The chemical constituents of R. crispus root include various phenolic components, including anthraquinone, nepodin, chrysophanol, chrysophanein, emodin, and physcion [28, 29]. In this study, we identified the presence of anthraquinone compounds, such as emodin, physcion, and chrysophanol, in WERC by HPLC analysis. In addition, we found that these components (emodin, chrysophanol, and physcion) significantly inhibited RANKL-induced osteoclast differentiation, or that some of them (chrysophanol and physcion) enhanced osteoblast differentiation (Additional file 1: Figure S1) as reported in previous studies [30, 31]. Thus, it might suggest that WERC activity against osteoporotic bone loss could result from some active components including anthraquinone components in WERC by regulating bone cell differentiation.
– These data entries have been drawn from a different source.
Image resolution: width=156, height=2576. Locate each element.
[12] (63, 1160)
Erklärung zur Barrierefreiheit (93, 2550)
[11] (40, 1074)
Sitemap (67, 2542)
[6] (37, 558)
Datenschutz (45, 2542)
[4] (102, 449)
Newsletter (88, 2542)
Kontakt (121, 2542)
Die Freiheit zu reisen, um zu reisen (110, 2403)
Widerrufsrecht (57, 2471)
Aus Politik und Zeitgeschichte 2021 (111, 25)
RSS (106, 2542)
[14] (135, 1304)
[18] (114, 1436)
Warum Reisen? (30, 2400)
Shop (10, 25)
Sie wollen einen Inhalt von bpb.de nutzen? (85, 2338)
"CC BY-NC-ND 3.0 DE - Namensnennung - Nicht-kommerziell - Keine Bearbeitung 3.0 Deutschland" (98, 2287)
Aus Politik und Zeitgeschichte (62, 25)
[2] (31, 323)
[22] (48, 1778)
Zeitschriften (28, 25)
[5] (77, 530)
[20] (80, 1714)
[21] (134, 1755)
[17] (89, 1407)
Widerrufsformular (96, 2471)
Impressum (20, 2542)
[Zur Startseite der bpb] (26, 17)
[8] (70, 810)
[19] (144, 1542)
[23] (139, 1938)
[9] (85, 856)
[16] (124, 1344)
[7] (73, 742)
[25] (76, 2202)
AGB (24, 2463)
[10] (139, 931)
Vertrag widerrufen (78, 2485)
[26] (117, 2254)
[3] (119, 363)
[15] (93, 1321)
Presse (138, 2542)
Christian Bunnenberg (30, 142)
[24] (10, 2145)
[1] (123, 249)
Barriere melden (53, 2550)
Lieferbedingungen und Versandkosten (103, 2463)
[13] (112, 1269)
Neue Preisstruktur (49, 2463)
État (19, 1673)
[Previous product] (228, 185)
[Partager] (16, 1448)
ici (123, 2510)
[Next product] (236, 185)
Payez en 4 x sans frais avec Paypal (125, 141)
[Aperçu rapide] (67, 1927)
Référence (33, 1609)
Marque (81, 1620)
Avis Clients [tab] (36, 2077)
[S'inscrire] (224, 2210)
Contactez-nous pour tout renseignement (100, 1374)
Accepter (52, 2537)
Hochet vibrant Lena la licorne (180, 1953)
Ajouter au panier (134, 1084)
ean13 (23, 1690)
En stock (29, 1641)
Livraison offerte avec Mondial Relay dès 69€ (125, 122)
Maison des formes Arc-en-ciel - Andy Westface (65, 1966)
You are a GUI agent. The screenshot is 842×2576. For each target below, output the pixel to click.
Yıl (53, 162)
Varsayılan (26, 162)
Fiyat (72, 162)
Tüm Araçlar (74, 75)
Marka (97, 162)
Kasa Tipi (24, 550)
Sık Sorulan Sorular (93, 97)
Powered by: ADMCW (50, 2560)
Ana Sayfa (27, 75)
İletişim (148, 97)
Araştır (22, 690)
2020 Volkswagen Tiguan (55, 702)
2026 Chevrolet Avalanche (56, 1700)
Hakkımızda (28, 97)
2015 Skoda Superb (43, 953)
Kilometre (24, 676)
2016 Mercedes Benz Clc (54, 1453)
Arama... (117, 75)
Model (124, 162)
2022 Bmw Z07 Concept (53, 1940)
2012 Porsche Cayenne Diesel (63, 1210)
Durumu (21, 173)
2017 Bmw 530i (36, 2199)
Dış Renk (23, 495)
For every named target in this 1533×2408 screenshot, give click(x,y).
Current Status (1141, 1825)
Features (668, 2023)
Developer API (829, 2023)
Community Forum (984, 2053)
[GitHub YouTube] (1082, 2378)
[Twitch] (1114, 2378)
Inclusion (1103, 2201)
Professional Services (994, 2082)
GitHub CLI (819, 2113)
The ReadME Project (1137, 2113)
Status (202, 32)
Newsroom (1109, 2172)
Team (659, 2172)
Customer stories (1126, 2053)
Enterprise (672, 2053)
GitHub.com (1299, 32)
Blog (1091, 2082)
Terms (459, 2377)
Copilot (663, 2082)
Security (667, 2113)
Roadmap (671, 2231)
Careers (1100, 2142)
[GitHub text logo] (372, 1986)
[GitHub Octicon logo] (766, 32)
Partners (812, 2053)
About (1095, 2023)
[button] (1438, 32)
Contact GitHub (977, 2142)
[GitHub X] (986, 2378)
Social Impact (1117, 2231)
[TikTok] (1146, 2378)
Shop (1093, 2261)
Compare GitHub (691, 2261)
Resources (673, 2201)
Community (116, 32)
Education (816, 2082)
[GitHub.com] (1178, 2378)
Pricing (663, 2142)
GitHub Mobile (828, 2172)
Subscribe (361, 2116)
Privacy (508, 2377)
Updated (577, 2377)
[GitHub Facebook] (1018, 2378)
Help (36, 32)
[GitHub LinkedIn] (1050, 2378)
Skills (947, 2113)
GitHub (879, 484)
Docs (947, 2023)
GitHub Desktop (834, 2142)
In a previous study evaluating the pharmacological activity of R. crispus on osteoblast differentiation, an ethanol extract of R. crispus root and leaf had different osteogenic activity on osteosarcoma MG-63 cells [32]. R. crispus root had a stimulatory effect on ALP activity but had little effect on mineralization, which is opposite to the effect of R. crispus leaf on the cells. In contrast to this previous report, WERC significantly stimulated mineralization, but did not increase ALP activity or staining of primary osteoblasts. These discrepancies might be a result of differences in the cell types tested (primary osteoblasts vs. osteosarcoma cells), in the extraction protocol of R. crispus root (water extraction vs. 70% ethanol extraction), or in the osteogenic culture medium (α-MEM vs. DMEM containing dexamethasone).

Conclusions

In conclusion, our studies demonstrated that WERC induces osteoblast differentiation by stimulating Runx2 signaling and related transcription factors. Moreover, WERC inhibited RANKL-induced osteoclast differentiation by suppressing the RANKL signaling axis, and prevents bone loss in a mouse model. This suggests that WERC could be used as a pharmacological candidate for traditional medicine in the prevention and treatment of osteoporosis.